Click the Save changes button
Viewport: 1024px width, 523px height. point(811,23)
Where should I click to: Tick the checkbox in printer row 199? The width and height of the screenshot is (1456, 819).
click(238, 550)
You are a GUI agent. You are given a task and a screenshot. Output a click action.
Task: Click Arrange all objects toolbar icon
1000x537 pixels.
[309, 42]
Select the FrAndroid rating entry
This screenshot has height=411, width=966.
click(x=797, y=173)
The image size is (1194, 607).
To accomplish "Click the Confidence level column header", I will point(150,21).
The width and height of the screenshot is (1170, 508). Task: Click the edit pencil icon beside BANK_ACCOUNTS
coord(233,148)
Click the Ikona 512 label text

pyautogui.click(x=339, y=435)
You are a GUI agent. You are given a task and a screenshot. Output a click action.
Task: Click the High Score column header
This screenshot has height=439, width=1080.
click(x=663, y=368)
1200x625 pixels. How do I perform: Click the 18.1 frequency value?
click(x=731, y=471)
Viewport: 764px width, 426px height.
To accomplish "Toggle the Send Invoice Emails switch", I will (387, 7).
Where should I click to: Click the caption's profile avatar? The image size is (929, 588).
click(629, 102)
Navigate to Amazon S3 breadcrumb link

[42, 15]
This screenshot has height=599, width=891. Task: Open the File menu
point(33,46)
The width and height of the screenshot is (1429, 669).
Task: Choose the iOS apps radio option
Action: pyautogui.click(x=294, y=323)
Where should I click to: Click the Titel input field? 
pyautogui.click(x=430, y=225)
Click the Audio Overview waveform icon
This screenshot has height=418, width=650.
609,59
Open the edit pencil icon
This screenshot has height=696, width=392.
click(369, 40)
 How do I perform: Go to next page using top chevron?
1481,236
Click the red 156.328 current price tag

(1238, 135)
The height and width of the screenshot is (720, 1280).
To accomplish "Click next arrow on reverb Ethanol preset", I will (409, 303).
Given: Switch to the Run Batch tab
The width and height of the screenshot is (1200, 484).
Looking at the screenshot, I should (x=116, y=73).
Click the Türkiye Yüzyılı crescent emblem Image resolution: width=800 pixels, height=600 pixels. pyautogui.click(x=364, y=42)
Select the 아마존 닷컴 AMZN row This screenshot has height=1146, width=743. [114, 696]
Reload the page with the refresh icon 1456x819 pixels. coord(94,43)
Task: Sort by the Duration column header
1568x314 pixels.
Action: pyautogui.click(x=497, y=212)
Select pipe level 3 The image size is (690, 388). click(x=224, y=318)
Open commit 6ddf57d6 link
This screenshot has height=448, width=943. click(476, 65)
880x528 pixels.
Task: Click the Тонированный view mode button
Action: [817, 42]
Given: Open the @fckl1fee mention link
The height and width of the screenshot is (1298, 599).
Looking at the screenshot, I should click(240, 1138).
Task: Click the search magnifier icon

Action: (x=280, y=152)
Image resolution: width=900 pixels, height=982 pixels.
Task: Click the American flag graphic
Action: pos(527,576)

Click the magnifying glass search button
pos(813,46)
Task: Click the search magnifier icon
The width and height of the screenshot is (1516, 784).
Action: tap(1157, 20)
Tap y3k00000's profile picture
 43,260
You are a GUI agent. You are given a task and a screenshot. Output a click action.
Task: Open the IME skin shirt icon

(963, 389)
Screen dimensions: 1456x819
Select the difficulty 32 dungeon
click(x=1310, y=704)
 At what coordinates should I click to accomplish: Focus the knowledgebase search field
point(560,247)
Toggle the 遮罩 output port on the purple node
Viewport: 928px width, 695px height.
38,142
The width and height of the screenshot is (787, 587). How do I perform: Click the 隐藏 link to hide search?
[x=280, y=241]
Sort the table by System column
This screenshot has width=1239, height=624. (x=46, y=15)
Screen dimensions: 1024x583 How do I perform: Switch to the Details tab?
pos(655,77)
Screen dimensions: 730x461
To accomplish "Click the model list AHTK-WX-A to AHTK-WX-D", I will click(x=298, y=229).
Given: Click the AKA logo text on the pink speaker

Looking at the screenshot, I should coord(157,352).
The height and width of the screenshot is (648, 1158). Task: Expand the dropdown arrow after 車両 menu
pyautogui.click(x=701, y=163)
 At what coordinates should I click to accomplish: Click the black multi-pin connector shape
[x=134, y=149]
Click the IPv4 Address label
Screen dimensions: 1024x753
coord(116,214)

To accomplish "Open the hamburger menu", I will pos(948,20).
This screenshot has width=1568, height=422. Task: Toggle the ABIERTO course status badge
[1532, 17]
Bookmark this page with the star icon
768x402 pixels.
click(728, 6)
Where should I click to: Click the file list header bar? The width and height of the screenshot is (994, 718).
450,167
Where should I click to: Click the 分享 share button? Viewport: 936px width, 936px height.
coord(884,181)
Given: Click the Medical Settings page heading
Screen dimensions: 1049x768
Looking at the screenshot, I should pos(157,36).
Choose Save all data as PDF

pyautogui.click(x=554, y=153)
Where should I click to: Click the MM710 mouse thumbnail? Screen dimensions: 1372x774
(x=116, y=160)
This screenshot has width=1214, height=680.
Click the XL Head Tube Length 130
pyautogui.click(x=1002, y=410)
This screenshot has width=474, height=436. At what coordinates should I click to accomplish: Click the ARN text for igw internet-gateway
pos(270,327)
━━━━━━━━━━━━━━━━
### [Task directions]
Where a line in the entries holds the word "level", copy that line.

### [Result of this exercise]
To accomplish "Click the Confidence level column header", I will point(150,21).
Select pipe level 3 The image size is (690, 388). click(x=224, y=318)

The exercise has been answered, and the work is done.